DATA TO EXAMINE: Begin

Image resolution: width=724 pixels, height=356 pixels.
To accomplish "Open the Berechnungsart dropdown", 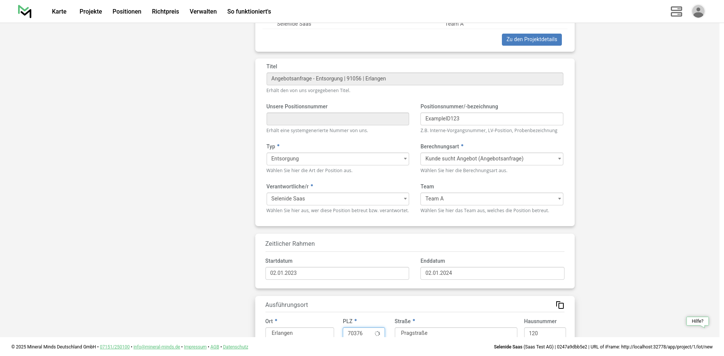I will point(491,159).
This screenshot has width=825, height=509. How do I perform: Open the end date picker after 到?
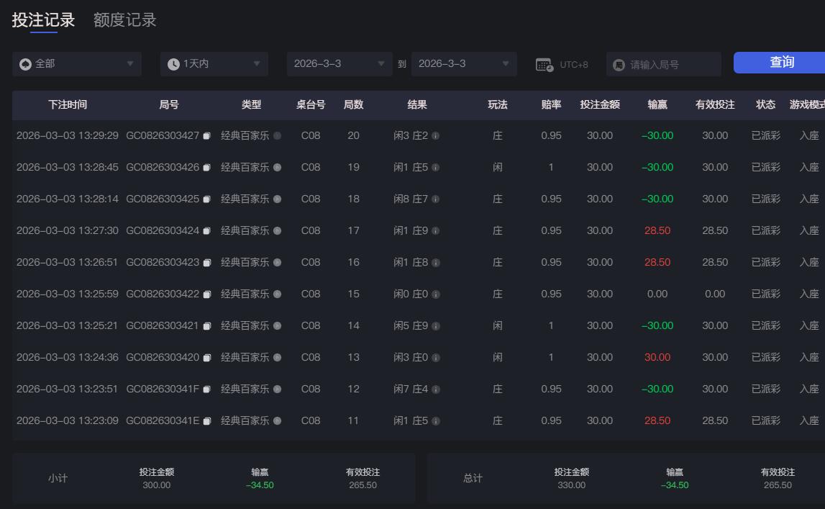(464, 63)
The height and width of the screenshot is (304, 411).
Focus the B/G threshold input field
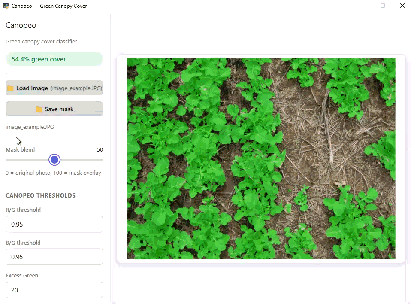(54, 257)
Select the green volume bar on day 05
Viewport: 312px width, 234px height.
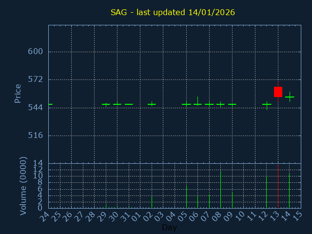click(186, 197)
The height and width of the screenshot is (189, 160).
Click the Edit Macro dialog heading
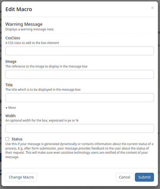(19, 9)
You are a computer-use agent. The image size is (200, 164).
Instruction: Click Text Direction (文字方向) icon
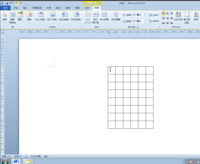click(178, 16)
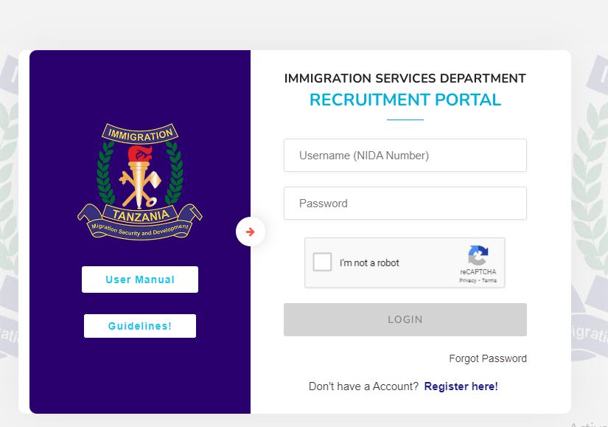Check the I'm not a robot box
The image size is (608, 427).
[x=322, y=263]
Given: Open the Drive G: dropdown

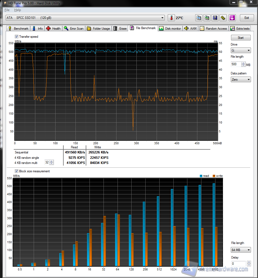Looking at the screenshot, I should click(240, 50).
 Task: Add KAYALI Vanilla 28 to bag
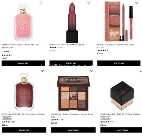point(24,130)
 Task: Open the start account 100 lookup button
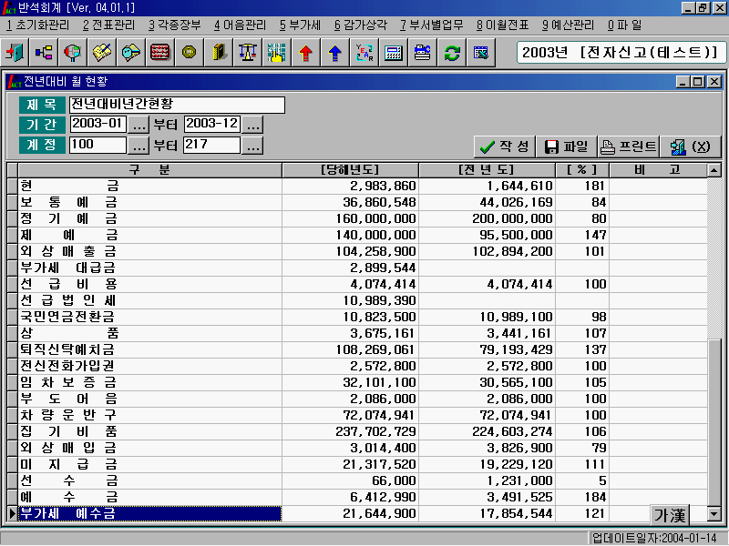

DATA TO EXAMINE: End

§ **DESCRIPTION OF THE TASK**: Could the lines from the one with "Instruction: Click Text Direction (文字方向) icon" through the last line of the material above be written out exactly, both included, with pictures left out?

§ **ANSWER AREA**:
Instruction: Click Text Direction (文字方向) icon
click(178, 16)
Check the I'm not a robot box
The image size is (608, 427).
[x=322, y=263]
Given: Open the Drive G: dropdown

Looking at the screenshot, I should click(240, 50).
 Task: Add KAYALI Vanilla 28 to bag
point(24,130)
 Task: Open the start account 100 lookup button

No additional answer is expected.